Deimantas Narkevicius
Deimantas Narkevicius was born in 1964 in Utena, Lithuania and lives and works in Vilnius. He graduated from the Art Academy in Vilnius as a sculptor and spent a year in London in 1992/93. On his return to Lithuania he was concerned with site-specific objects but a strong interest in narrative led him to record interviews and conversations with artists. This process evolved into an exploration of different narrative structures through film and video, the work for which Narkevicius is now best known.Narkevicius is one of the most consistent and widely recognised Lithuanian artists on the international art scene. He represented his country at the 49th Venice Biennale in 2001 and exhibits at the 50th Venice Biennale in 2003 in ‘Utopia Station’ curated by Molly Nesbit and Hans Ulrich Obrist. Since 1992 he has exhibited extensively around the world in group shows at many significant contemporary art venues and events. He showed at Manifesta II in Luxemburg in 1998 and has exhibited in London, Paris, Brussels, Vilnius, Manchester, Dublin, Vienna, Brussels, Helsinki, Stockholm, Zurich, Rotterdam, Melbourne and many other cities. Solo shows include ‘Either true or fictitious’, at FRAC Pays de la Loire in France in 2003 and ‘Deimantas Narkevicius Project’ at the Munchner Kunstverein, Munich in 2002.

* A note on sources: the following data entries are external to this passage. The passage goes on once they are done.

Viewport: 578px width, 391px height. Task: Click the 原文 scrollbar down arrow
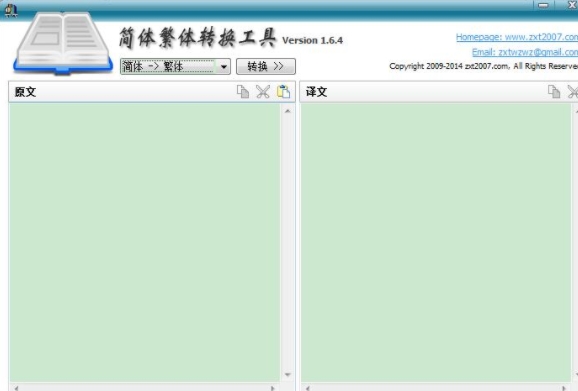pyautogui.click(x=288, y=375)
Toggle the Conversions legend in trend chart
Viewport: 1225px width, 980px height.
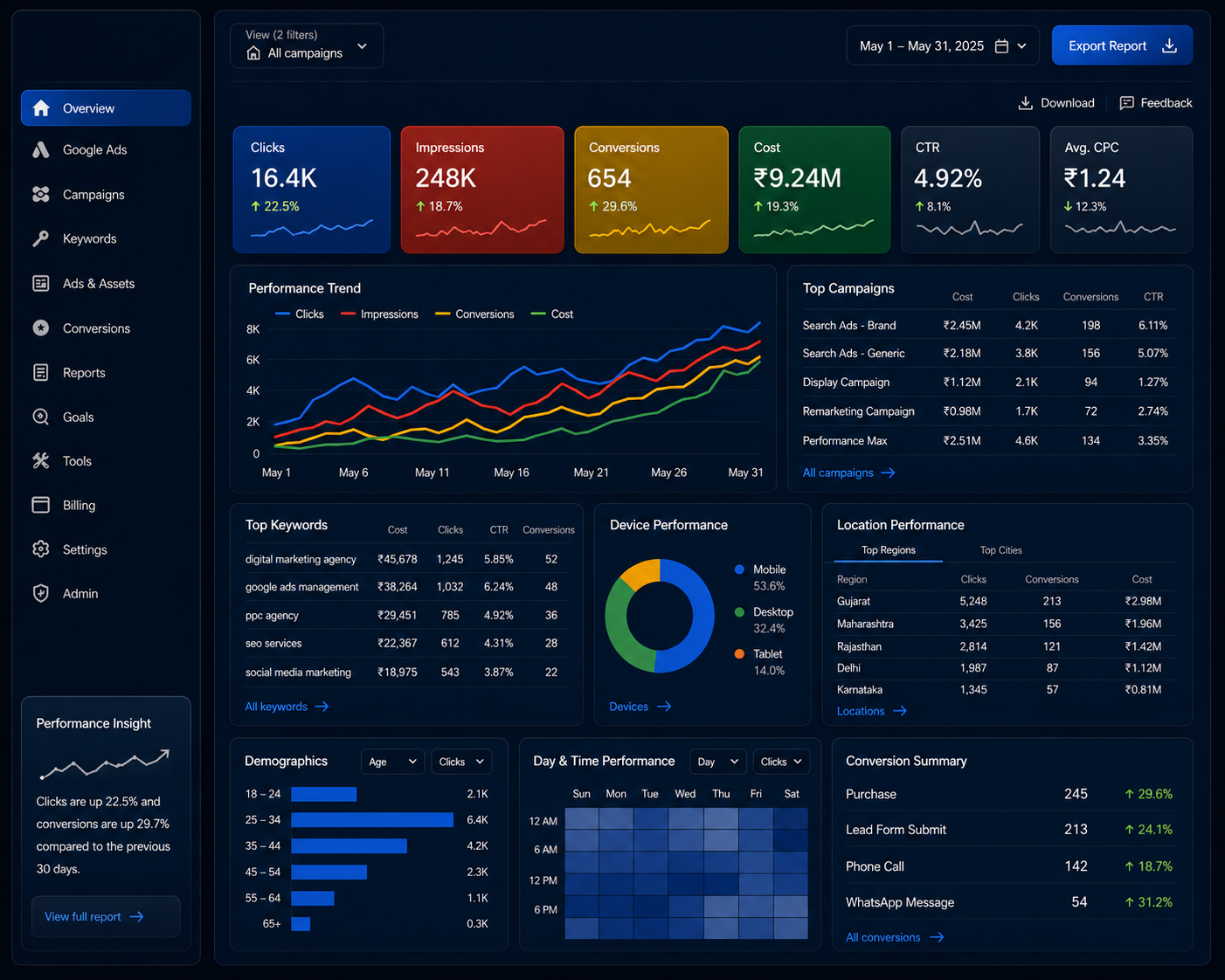[474, 314]
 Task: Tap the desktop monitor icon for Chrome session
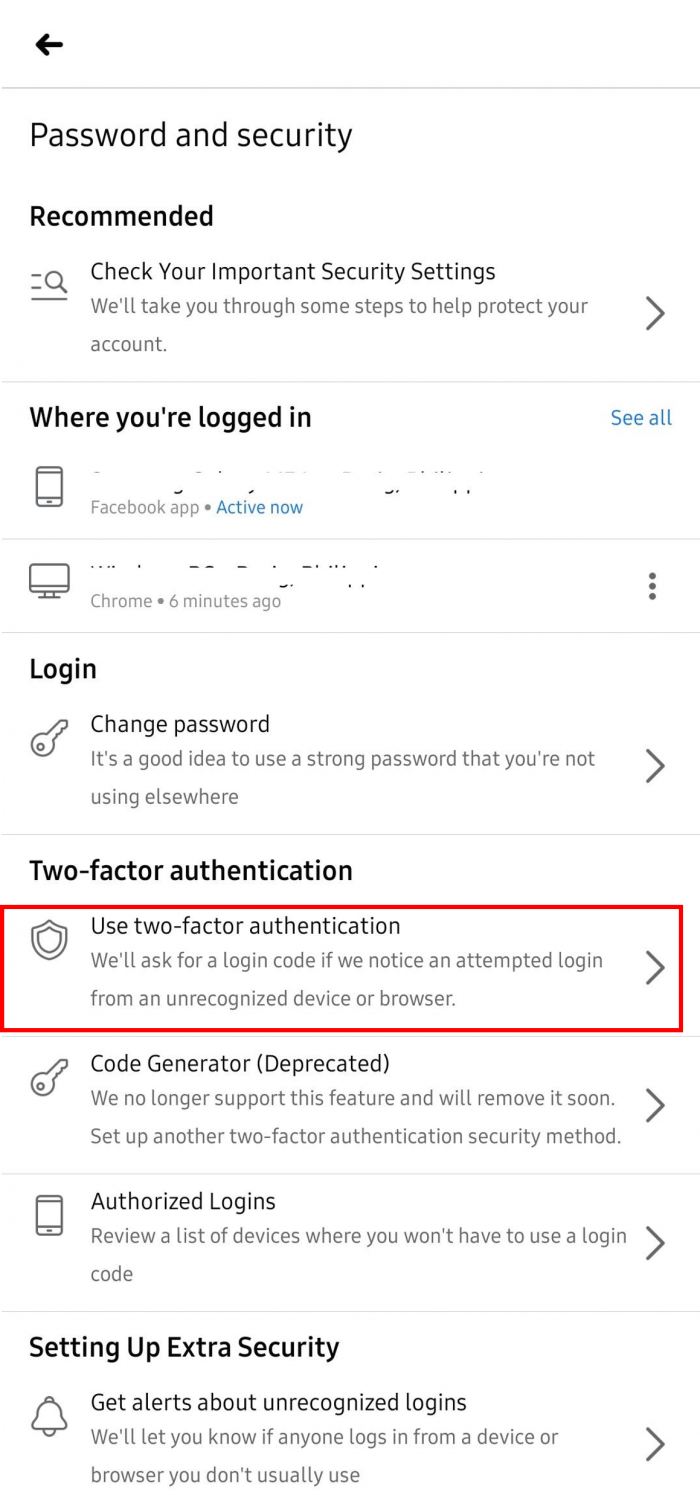(x=49, y=581)
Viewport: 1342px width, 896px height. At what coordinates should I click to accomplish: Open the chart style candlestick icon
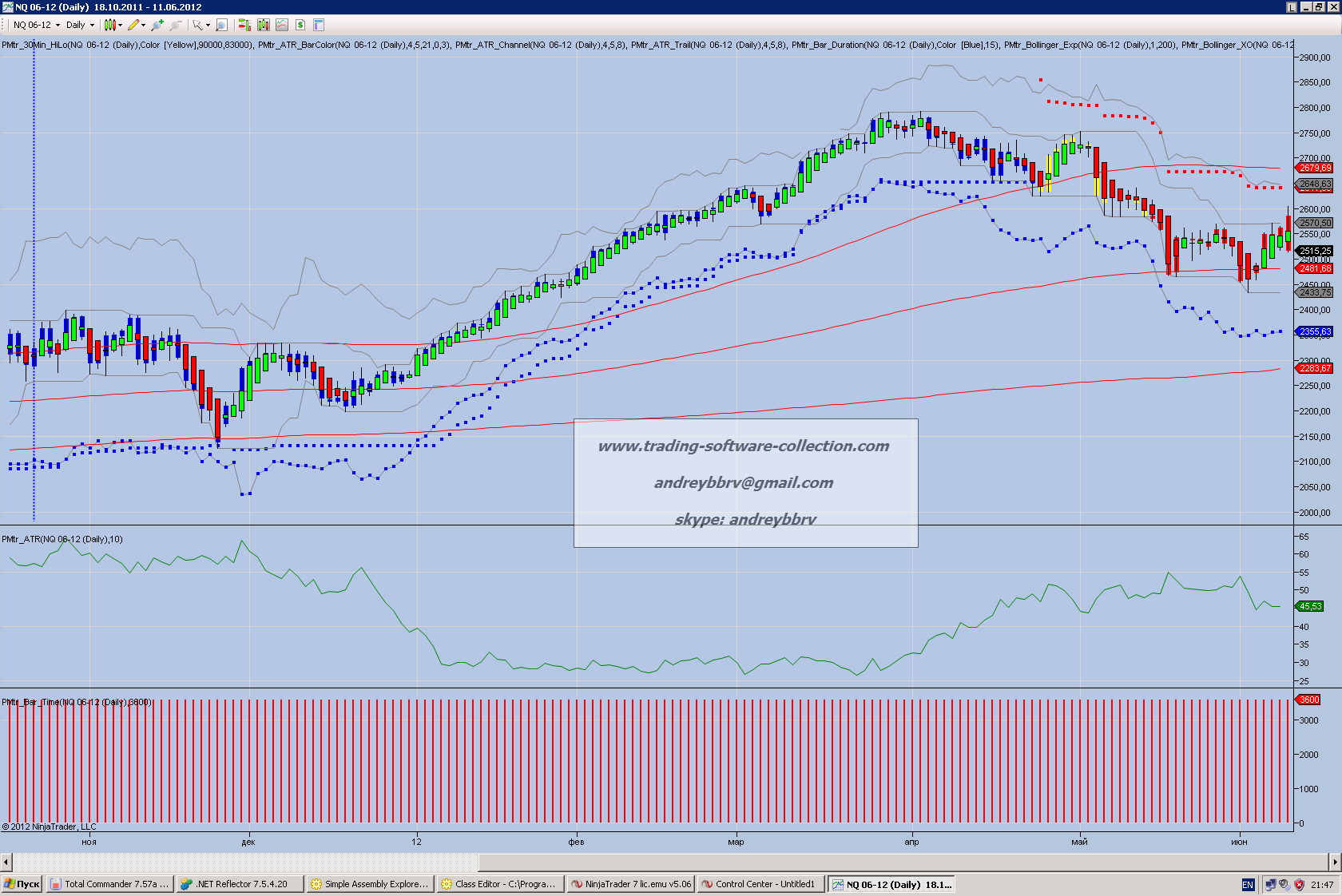(x=109, y=25)
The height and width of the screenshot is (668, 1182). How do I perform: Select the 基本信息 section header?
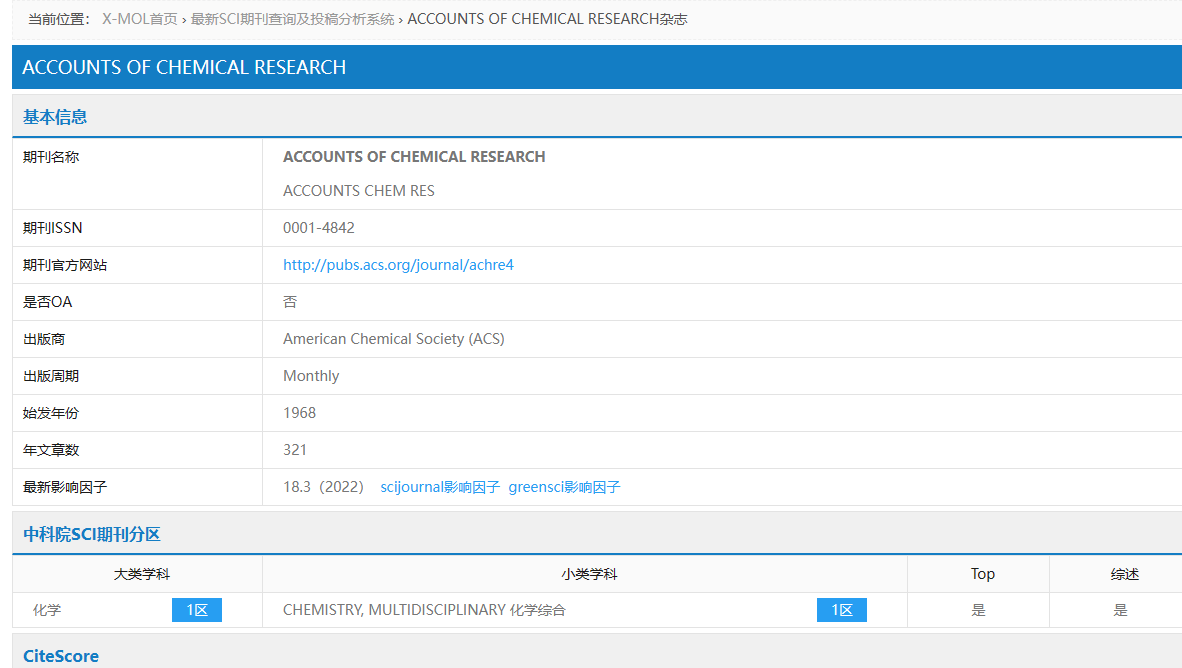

Catherine Sullivan with Farhad Sharmini
Catherine Sullivan was born in Los Angeles, California in 1968. She earned a BFA from the California Institute of Arts, Valencia (1992) and an MFA from the Art Center College of Design, Pasadena, California (1997). Sullivan’s anxiety inducing films and live performances reveal the degree to which everyday gestures and emotional states are scripted and performed, probing the border between innate and learned behavior. Under Sullivan’s direction, actors perform seemingly erratic, seizure-like jumps between gestures and emotional states, all while following a well-rehearsed, numerically derived script. Unsettling and disorienting, Sullivan’s work oscillates between the uncanny and camp, eliciting a profound critique of “acceptable” behavior in today’s media-saturated society. A maelstrom of references and influences—from vaudeville to film noir to modern dance—Sullivan’s appropriation of classic filming styles, period costumes, and contemporary spaces such as corporate offices draws the viewer’s attention away from traditional narratives and towards an examination of performance itself. Sullivan received a CalArts Alpert Award in the Arts (2004) and a DAAD Fellowship (2004-2005). She has had major exhibitions at the Walker Art Center, Minneapolis, Minnesota (2007); Tate Modern, London (2005); Vienna Secession, Austria (2005); Kunsthalle Zurich, Switzerland (2005); Wadsworth Atheneum Museum of Art, Hartford, Connecticut (2003); UCLA Armand Hammer Museum, Los Angeles (2002); and the Renaissance Society at the University of Chicago (2002). She has participated in the Prague Biennial (2005), the Whitney Biennial (2004), and La Biennale d’art contemporain de Lyon, France (2003). Sullivan lives and works in Chicago, Illinois.

Farhad Sharmini
Farhad Sharmini has presented his work at venues in Los Angeles, and Berlin, Vienna and Athens, among other locales. Deriving in large part from sources in literature and film, this work, mostly sculpture and site-based pieces, combines narrative and theatrical elements with formal structuring. Sharmini was born in Tehran; he lives and works in Los Angeles.

Akram Zaatari
Akram Zaatari (Lebanon, 1966) is an artist who lives and works in Beirut. Zaatari’s work explores issues pertinent to postwar Lebanon, mainly the logic of religious and national resistance, and the production and circulation of images in the context of geographically divided Middle East. Co-founder of the Arab Image Foundation (Beirut), Zaatari has focused on collecting, studying, and archiving the photographic history of the Middle East notably studying the work of Lebanese photographer Hashem el Madani (1928-), as a register of social relationships and of photographic practices.